La vida es un viaje y cada año que pasa constituye una etapa. Hay viajes de muchos tipos, en el tiempo, en el espacio, en la estética, etc. También existen diversas formas de viajar y multitud de miradas que puedan interpretar las mismas realidades, distorsionadas, adulteradas o fieles a su historia.
Uno de esos viajes fue a los restos de una cultura aparentemente desaparecida, pero presente a todas las horas en nuestra civilización. Efectivamente, el mundo de Roma sigue vivo entre nosotros por la visión de una vida que nos transmitió, como la idea de «pan y circo» que aún se puede contemplar en el Coliseo, como el sistema de recompensas con las que se glorificaba a los vencedores cuando se elevaban a su paso los arcos triunfales.

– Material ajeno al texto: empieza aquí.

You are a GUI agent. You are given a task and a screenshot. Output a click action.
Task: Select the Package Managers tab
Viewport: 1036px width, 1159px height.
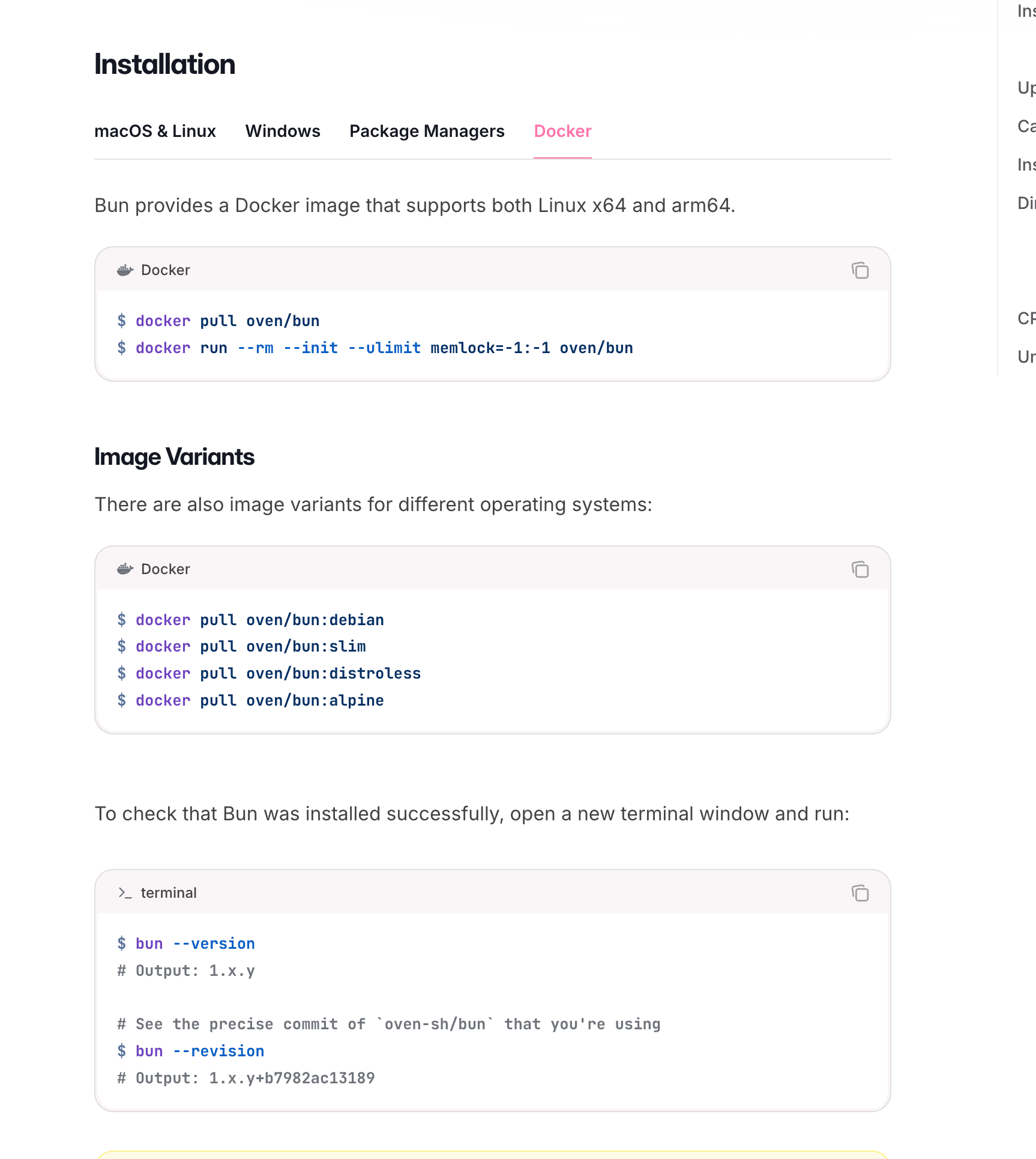tap(427, 131)
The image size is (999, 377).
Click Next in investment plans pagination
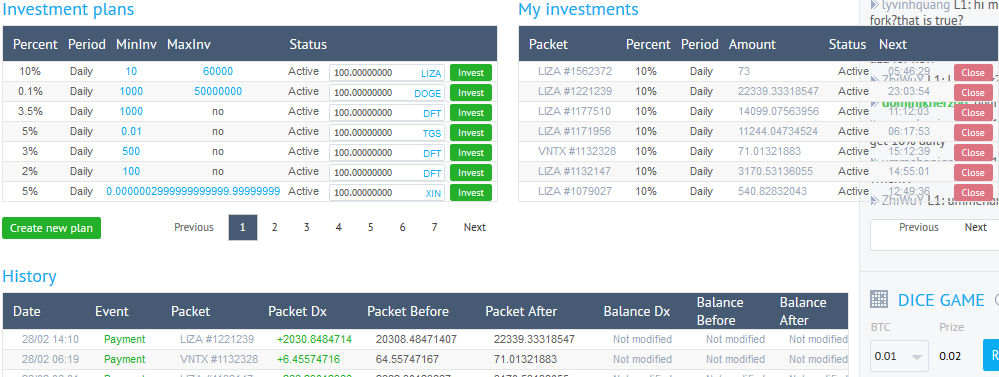(x=475, y=227)
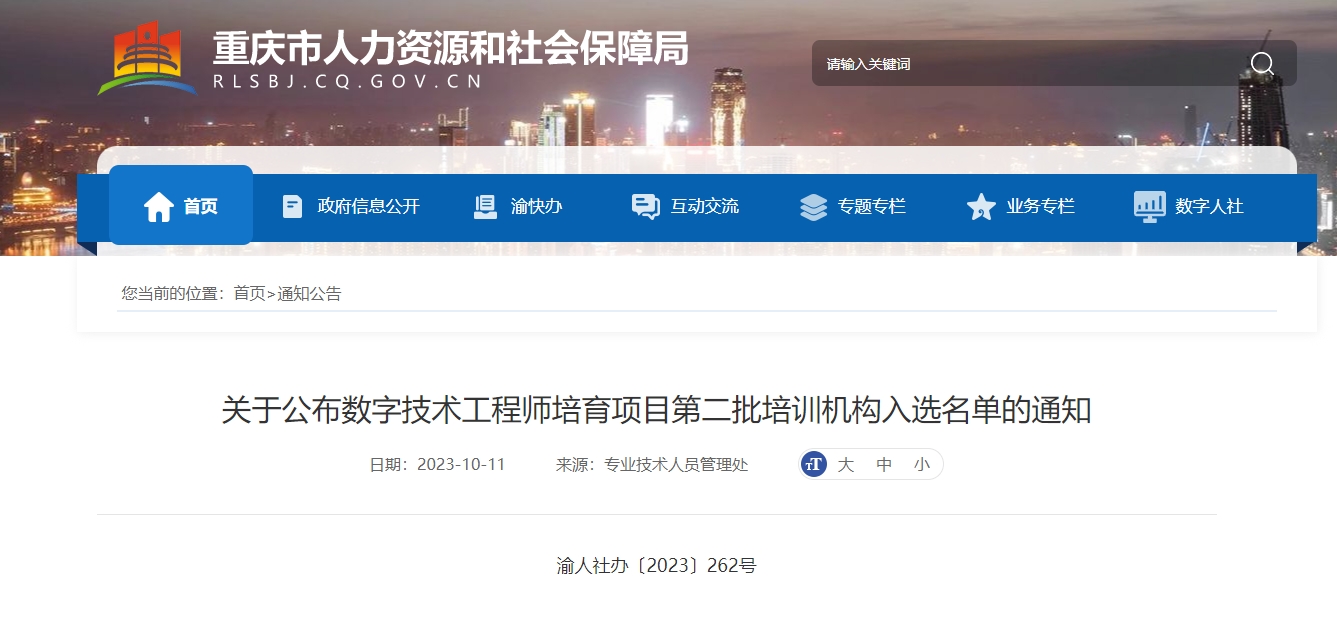Click the 渝快办 book icon
This screenshot has width=1337, height=618.
(x=485, y=206)
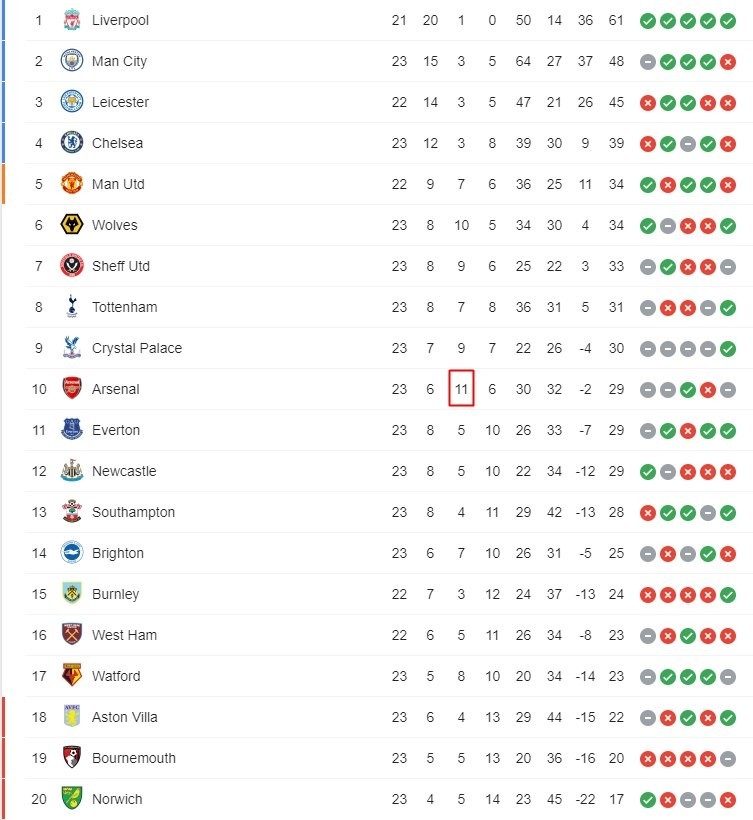Click the Tottenham club crest
This screenshot has height=820, width=753.
[71, 307]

Otros viajes tienen un recorrido mucho menor. Apenas unas décadas nos separan de la explosión de libertad que vivió el mundo occidental en los años sesenta. En España llegó con retraso porque hubo que esperar al entierro de Franco. Por otra parte, esta imagen es un viaje virtual porque es la Inteligencia Artificial la que genera la ilusión.
Soy un hippy.

En otras ocasiones, el viaje es de ida y vuelta. Aquí estoy vestido a la manera de finales del siglo XIX. Represento a los ojos actuales la figura del comandante Antonio Reina, que ejerció el papel de juez en el duelo a primera sangre que enfrentó en 1892 a los escritores Emilio Bobadilla y Leopoldo Alas, Clarín, una práctica prohibida desde los Reyes Católicos, aunque frecuente en determinados ambientes culturales. La foto está hecha en la entrada principal del palacio asturiano de La Doriga.
Soy el juez del duelo.

La vestimenta siempre constituye el principio de un viaje muy eficaz. Nos ubica en otro espacio y tiempo y ese pacto nos obliga a respetar su espíritu. Caboalles, mi pueblo, celebra por los veranos una fiesta medieval en el que se recuerda la VII edición del Valle de la Libertad. Fue en 1270 cuando el rey Alfonso X El Sabio entregó la Carta Puebla a los habitantes de Laciana.
Soy un clérigo en la iglesia vieja.

Si esa vestimenta va acompañada por un séquito de estética oriental en la noche de Reyes es que nos estamos acercando a la Cabalgata de Oviedo, que desde hace muchos años mantiene esa tradición bíblica.
Soy el emir de Damasco.

En todo viaje es fundamental la forma de desplazarse. En algunas ocasiones hay que buscar sobre la marcha la senda que nos lleve al destino.

Y hay un viaje asegurado, es el que ocurre con la lectura de un libro. Él nos transporta a otros mundos y nos permite disfrutar de otras vidas paralelas, muy distintas a la real, la de todos los días. Está al alcance de la mano y no nos pide nada a cambio, ni vestimenta, ni medio de transporte. Y muchas veces es gratis, basta con visitar una biblioteca.